En vingt-cinq ans, je n’ai été vu de personne. J’ai vécu caché dans cette forêt, mais pas comme un homme des bois. Ils sont passé souvent très près de moi, mais dupes du silence ils m’ignoraient. Ils traquaient autre chose : une idée déjà en tête, une représentation à laquelle j’échappais. Un son plus fort que les autres. Un géant primitif aux proportions et à l’aspect si différents du décor qu’on ne saurait le manquer. Il ne faut avoir aucune idée en tête pour découvrir ce dont on ignore l’existence. Il aurait suffi qu’ils essaient de me trouver.
Et c’est là que cette impression de silence s’est dissipée au profit d’autre chose. L’agitation des arbres par mouvements successifs faisait bruire leurs cimes les unes après les autres trahissant l’invisible respiration, le parcours du souffle sur elles. Puis le martèlement d’un pivert sur un arbre, coque de noix frappée en rafale, coups de becs d’une corneille dans mon crâne, jusqu’à ce qu’il éclate. Et puis des stridulations d’insecte, un chant polyphonique de grésillements. Sifflet à roulette, roulement d’une bille dans une assiette, escadrille d’avions miniatures. Il y avait des martèlements dans chacun des sons. La répétition plus ou moins espacées de motifs uniques. Un langage sonore archaïque, rythmique, un concert cacophonique de frottements, de souffles, de percussions sans aucune coordination.
Je n’avais jamais été aussi loin, jusqu’à ces étendues sauvages. Je n’ai pas ouvert le coffre, je me suis un peu éloigné de ma voiture et je l’ai imaginé abandonné ici depuis des années, recouverte de lierre. J’ai marché un peu plus loin, quitté le sentier. Sans chaussure de marche, sans équipement ni couteau, ni briquet ni rien de prévu. Juste une promenade en forêt. Le jour de ma disparition, j’avais 24 ans.
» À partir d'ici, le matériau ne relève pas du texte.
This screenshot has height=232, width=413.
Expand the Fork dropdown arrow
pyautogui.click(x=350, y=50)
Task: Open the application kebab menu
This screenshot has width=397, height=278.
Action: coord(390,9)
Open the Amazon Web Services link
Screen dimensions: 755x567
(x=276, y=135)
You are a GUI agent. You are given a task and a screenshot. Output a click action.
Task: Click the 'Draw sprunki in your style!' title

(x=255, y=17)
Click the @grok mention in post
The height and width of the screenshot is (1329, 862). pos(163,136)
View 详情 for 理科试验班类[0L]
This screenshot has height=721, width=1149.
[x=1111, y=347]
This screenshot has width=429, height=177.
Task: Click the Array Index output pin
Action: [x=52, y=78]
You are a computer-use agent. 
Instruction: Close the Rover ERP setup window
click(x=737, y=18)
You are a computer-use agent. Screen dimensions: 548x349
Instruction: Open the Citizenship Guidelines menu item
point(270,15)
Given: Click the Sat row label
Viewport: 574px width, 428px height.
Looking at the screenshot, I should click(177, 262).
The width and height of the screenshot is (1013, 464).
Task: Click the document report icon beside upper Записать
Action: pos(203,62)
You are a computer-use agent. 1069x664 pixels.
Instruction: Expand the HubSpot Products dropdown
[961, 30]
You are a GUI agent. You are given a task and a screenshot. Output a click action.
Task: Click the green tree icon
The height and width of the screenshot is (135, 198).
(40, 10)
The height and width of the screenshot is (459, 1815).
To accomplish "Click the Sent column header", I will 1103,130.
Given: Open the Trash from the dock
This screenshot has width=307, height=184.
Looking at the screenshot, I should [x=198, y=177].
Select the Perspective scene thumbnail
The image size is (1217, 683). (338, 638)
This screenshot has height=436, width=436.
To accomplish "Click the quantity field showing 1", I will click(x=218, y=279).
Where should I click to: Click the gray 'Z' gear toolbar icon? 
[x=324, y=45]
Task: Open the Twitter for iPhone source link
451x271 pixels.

Pour bien disparaître, il ne faut pas être cherché. Devenir invisible, ça n’est pas disparaître, c’est se mélanger au reste. C’est participer à l’illusion du silence.
Il suffit d’ignorer la présence des fantômes pour cohabiter avec eux sans en être effrayé.
Comment a-t-on pu inventer autant d’histoires effrayantes sur les forêts ?
Toute cette photosynthèse…
…l’énergie qu’il faut à ces milliards d’arbres, de plantes, pour émerger de la terre et croître.
C’est de la puissance qui vous traverse et vous anime.
Il ne faut avoir aucune idée en tête pour découvrir ce dont on ignore l’existence.